Saved entries:
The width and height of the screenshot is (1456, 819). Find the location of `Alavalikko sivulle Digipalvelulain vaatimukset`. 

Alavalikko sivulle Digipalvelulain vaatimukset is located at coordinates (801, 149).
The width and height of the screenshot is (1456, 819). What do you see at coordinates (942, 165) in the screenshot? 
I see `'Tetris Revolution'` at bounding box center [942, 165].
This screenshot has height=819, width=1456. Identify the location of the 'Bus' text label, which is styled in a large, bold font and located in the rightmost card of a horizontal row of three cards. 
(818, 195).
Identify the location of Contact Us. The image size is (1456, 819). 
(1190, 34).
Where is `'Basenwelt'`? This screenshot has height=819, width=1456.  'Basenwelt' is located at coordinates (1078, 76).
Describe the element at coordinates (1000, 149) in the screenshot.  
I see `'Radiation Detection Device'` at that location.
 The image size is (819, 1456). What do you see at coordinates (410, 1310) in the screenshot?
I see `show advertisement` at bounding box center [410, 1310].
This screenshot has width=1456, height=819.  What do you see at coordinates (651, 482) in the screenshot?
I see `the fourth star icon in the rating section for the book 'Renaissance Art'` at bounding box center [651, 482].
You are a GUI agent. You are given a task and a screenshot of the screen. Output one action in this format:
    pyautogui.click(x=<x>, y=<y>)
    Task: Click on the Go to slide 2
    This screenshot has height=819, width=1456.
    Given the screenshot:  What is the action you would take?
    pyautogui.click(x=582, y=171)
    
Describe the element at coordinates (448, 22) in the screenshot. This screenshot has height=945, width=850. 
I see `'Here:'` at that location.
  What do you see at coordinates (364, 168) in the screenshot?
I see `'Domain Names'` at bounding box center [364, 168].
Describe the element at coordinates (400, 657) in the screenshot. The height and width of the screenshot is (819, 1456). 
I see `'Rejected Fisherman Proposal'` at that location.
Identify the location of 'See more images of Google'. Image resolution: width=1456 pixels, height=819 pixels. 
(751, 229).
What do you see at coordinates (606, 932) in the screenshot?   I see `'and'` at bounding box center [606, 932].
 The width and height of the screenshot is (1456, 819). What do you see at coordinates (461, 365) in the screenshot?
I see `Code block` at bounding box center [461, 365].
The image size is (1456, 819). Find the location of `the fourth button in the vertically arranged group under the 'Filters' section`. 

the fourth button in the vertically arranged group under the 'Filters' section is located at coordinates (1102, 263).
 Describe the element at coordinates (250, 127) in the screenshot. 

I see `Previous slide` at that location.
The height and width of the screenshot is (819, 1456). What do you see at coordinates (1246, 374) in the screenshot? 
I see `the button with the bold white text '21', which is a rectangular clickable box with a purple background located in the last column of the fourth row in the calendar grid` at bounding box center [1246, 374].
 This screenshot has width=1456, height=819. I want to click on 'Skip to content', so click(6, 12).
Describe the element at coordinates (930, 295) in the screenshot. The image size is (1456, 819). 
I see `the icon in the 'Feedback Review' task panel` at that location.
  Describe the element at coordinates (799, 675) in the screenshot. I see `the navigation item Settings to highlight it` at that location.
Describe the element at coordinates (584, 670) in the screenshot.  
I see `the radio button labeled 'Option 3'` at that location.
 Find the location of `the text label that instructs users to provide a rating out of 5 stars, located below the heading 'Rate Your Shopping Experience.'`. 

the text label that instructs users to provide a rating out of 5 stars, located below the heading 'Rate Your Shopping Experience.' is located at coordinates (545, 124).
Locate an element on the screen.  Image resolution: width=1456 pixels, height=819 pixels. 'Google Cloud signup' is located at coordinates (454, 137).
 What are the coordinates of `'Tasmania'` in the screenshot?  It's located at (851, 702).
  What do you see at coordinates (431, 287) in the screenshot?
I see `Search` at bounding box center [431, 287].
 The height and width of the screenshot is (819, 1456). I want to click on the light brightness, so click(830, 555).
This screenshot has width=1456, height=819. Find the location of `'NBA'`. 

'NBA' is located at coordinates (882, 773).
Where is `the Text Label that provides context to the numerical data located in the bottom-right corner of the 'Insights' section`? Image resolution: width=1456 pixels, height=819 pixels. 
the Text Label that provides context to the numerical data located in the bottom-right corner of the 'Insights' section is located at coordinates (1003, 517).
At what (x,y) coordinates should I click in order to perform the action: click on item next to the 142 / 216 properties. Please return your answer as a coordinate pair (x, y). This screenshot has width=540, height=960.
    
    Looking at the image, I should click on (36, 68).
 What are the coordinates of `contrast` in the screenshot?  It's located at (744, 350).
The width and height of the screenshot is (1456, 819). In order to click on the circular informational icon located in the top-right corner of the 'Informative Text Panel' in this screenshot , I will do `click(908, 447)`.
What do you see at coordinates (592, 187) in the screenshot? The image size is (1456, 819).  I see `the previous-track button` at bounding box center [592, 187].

**The request**.
Please copy the entire listing above line for line, without changing anything.

**Written solution**.
The width and height of the screenshot is (1456, 819). Find the location of `Alavalikko sivulle Digipalvelulain vaatimukset`. 

Alavalikko sivulle Digipalvelulain vaatimukset is located at coordinates (801, 149).
The width and height of the screenshot is (1456, 819). What do you see at coordinates (942, 165) in the screenshot? 
I see `'Tetris Revolution'` at bounding box center [942, 165].
This screenshot has height=819, width=1456. Identify the location of the 'Bus' text label, which is styled in a large, bold font and located in the rightmost card of a horizontal row of three cards. 
(818, 195).
Identify the location of Contact Us. The image size is (1456, 819). 
(1190, 34).
Where is `'Basenwelt'`? This screenshot has height=819, width=1456.  'Basenwelt' is located at coordinates (1078, 76).
Describe the element at coordinates (1000, 149) in the screenshot.  
I see `'Radiation Detection Device'` at that location.
 The image size is (819, 1456). What do you see at coordinates (410, 1310) in the screenshot?
I see `show advertisement` at bounding box center [410, 1310].
This screenshot has width=1456, height=819.  What do you see at coordinates (651, 482) in the screenshot?
I see `the fourth star icon in the rating section for the book 'Renaissance Art'` at bounding box center [651, 482].
You are a GUI agent. You are given a task and a screenshot of the screen. Output one action in this format:
    pyautogui.click(x=<x>, y=<y>)
    Task: Click on the Go to slide 2
    This screenshot has height=819, width=1456.
    Given the screenshot:  What is the action you would take?
    pyautogui.click(x=582, y=171)
    
Describe the element at coordinates (448, 22) in the screenshot. This screenshot has height=945, width=850. 
I see `'Here:'` at that location.
  What do you see at coordinates (364, 168) in the screenshot?
I see `'Domain Names'` at bounding box center [364, 168].
Describe the element at coordinates (400, 657) in the screenshot. The height and width of the screenshot is (819, 1456). 
I see `'Rejected Fisherman Proposal'` at that location.
Identify the location of 'See more images of Google'. Image resolution: width=1456 pixels, height=819 pixels. 
(751, 229).
What do you see at coordinates (606, 932) in the screenshot?   I see `'and'` at bounding box center [606, 932].
 The width and height of the screenshot is (1456, 819). What do you see at coordinates (461, 365) in the screenshot?
I see `Code block` at bounding box center [461, 365].
The image size is (1456, 819). Find the location of `the fourth button in the vertically arranged group under the 'Filters' section`. 

the fourth button in the vertically arranged group under the 'Filters' section is located at coordinates (1102, 263).
 Describe the element at coordinates (250, 127) in the screenshot. 

I see `Previous slide` at that location.
The height and width of the screenshot is (819, 1456). What do you see at coordinates (1246, 374) in the screenshot? 
I see `the button with the bold white text '21', which is a rectangular clickable box with a purple background located in the last column of the fourth row in the calendar grid` at bounding box center [1246, 374].
 This screenshot has width=1456, height=819. I want to click on 'Skip to content', so click(6, 12).
Describe the element at coordinates (930, 295) in the screenshot. The image size is (1456, 819). 
I see `the icon in the 'Feedback Review' task panel` at that location.
  Describe the element at coordinates (799, 675) in the screenshot. I see `the navigation item Settings to highlight it` at that location.
Describe the element at coordinates (584, 670) in the screenshot.  
I see `the radio button labeled 'Option 3'` at that location.
 Find the location of `the text label that instructs users to provide a rating out of 5 stars, located below the heading 'Rate Your Shopping Experience.'`. 

the text label that instructs users to provide a rating out of 5 stars, located below the heading 'Rate Your Shopping Experience.' is located at coordinates (545, 124).
Locate an element on the screen.  Image resolution: width=1456 pixels, height=819 pixels. 'Google Cloud signup' is located at coordinates (454, 137).
 What are the coordinates of `'Tasmania'` in the screenshot?  It's located at (851, 702).
  What do you see at coordinates (431, 287) in the screenshot?
I see `Search` at bounding box center [431, 287].
 The height and width of the screenshot is (819, 1456). I want to click on the light brightness, so click(830, 555).
This screenshot has width=1456, height=819. Find the location of `'NBA'`. 

'NBA' is located at coordinates (882, 773).
Where is `the Text Label that provides context to the numerical data located in the bottom-right corner of the 'Insights' section`? Image resolution: width=1456 pixels, height=819 pixels. 
the Text Label that provides context to the numerical data located in the bottom-right corner of the 'Insights' section is located at coordinates (1003, 517).
At what (x,y) coordinates should I click in order to perform the action: click on item next to the 142 / 216 properties. Please return your answer as a coordinate pair (x, y). This screenshot has width=540, height=960.
    
    Looking at the image, I should click on (36, 68).
 What are the coordinates of `contrast` in the screenshot?  It's located at (744, 350).
The width and height of the screenshot is (1456, 819). In order to click on the circular informational icon located in the top-right corner of the 'Informative Text Panel' in this screenshot , I will do `click(908, 447)`.
What do you see at coordinates (592, 187) in the screenshot? The image size is (1456, 819).  I see `the previous-track button` at bounding box center [592, 187].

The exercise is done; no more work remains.